BSIs that were secondary to SSTIs or LRTIs were included in Table 2 as both sites of infection, but only once in the total column. Many BSIs occurred simultaneously with infections of other sites not included in this analysis, such as bone and joint infections. Together, SSTIs, LRTIs and BSIs accounted for nearly all patients.
Incidence varied greatly by region. The Alice Springs region had the highest rates, with an incidence of inpatient SSTIs four times that of the Top End. The Top End had second highest rates, with incidences over three-fold that of its neighbor, Queensland. The southern-most regions of the ACT, Victoria and Tasmania experienced low incidences of CO-MRSA BSIs. The proportions of infection at each anatomical site in Queensland were similar to the proportions in Alice Springs.
Consistent with previous studies a higher incidence of CO-MRSA was observed for locations with a higher proportion of people identifying as Indigenous, those with more socio-economic disadvantage, and those living in more remote locations [15, 37, 38].
Outpatient populations
The incidence of CO-MRSA infections that were not hospitalized is shown in Table 3. The sources of data on infections treated as outpatients were variously from private community pathology services, state coordinated pathology laboratories or a hospital pathology service.
Although limited, the outpatient data suggests similar geographical trends to those observed in inpatients; specifically: high incidence in NT and Alice Springs, moderate in Queensland and relatively low in Melbourne and Tasmania. Most outpatient CO-MRSA cases detected were SSTIs.
Emergency department
All presentations of MRSA to ED were considered CO. Only three papers offered data on presentations of MRSA to emergency departments. In regional NSW in 2004, the incidence of CO-MRSA in skin abscesses presenting to ED was 80 / 100,000 person-years. [39] At The Alfred Hospital in Melbourne between 2003 and 2011, the average incidence was 0.6 / 100,000 person-years. [40] The incidence of CO-MRSA presenting to ED in the Top End was 29 / 100,000 person-years in 2006–7. [15] This estimate required the assumption that all nosocomial cases and colonizations detected were included in the percentage reported as hospitalizations. It was also assumed that those not hospitalized had presented to ED.
Pathways to seek care
Methicillin resistance is only identifiable by pathology services and so all data used were from or linked to pathology databases. The multiplicity of care-seeking behaviors resulted in some patients’ infections being detected by a pathology service that did not reflect their admission status or being registered by more than one pathology laboratory. Some data coming from hospital pathology laboratories are from patients presenting to and receiving treatment in primary care. Similarly, some patients whose infections were identified by community pathology services were admitted.

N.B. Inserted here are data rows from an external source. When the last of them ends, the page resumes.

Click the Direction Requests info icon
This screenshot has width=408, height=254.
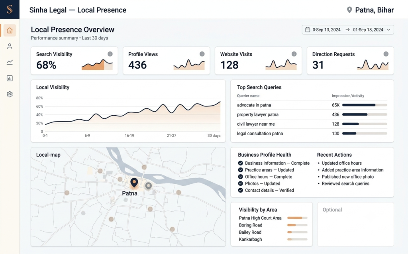(386, 54)
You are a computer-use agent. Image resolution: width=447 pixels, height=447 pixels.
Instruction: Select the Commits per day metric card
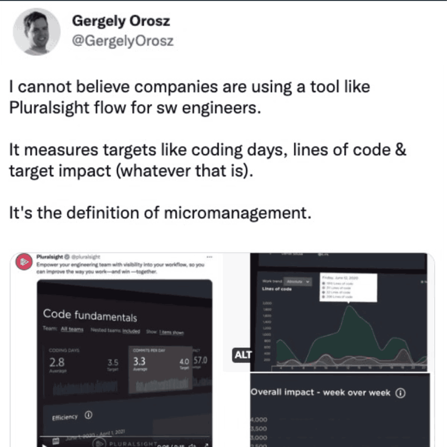click(x=160, y=368)

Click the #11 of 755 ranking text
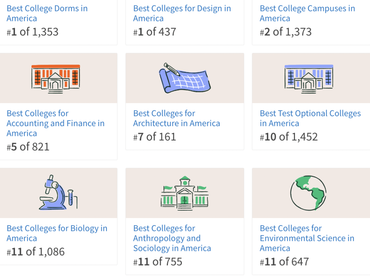(x=158, y=262)
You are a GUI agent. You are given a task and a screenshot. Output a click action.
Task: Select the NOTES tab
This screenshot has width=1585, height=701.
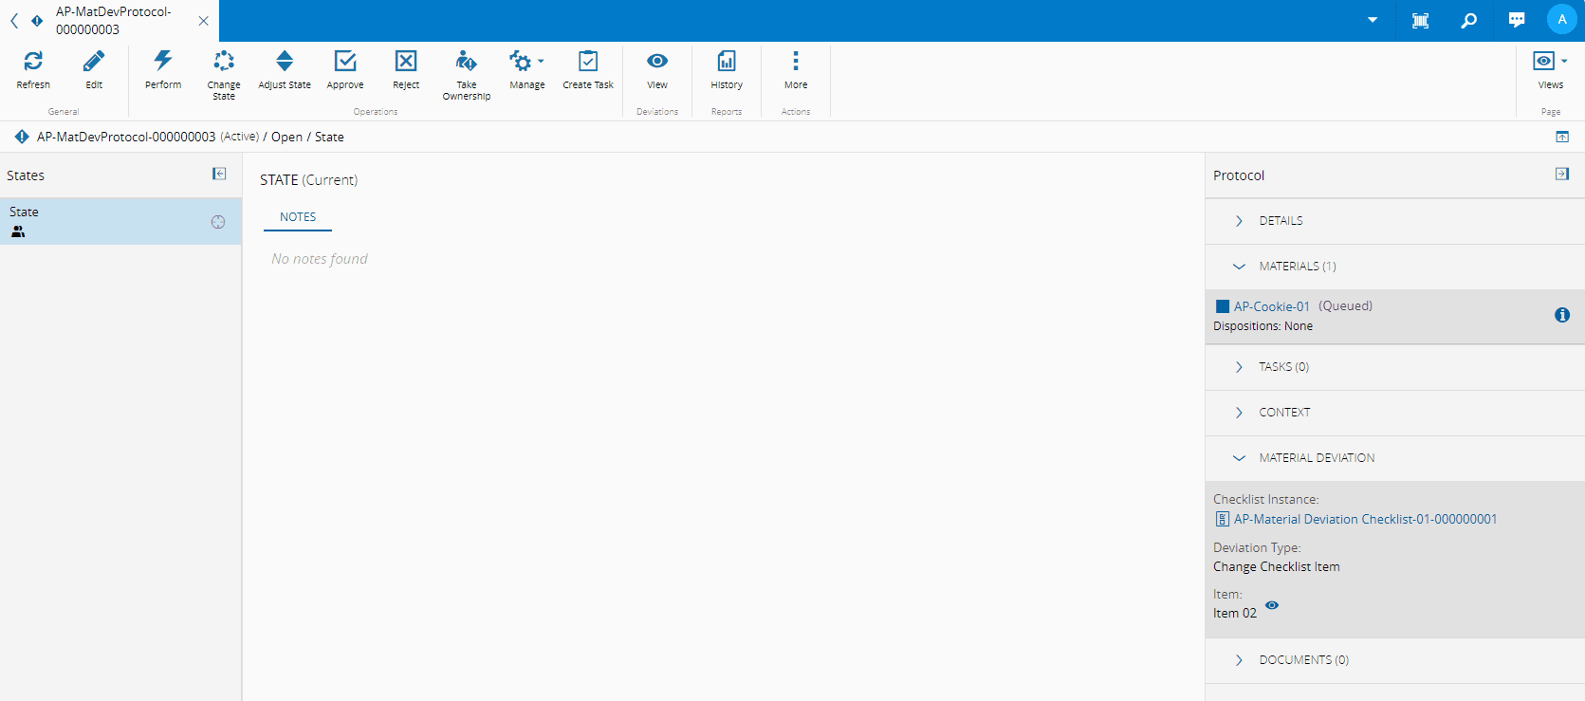[298, 217]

Assuming all BSIs are hospitalized, slightly less than half of all CO-MRSA BSIs in Melbourne initially presented to ED, based on the incidences above.
Incidence over time
Some incidence data were available for multiple time points. A study by Tong and colleagues [17] gave outpatient incidences at multiple time points in NT (S. Tong, personal communication, January 20, 2016), as shown in Fig. 3. Figure 4 presents the incidence at different time points of BSIs in Queensland, [13, 14, 35] Victoria, [18] and Tasmania [32]. Additionally, the incidence of all CO-MRSA infections in Tasmania increased from 39 in 2008 to 49 /100000 person-years in 2009. Except for BSIs in Tasmania, there appears to be an increasing trend with time in the incidence of CO-MRSA infections, both in inpatient and outpatient cases.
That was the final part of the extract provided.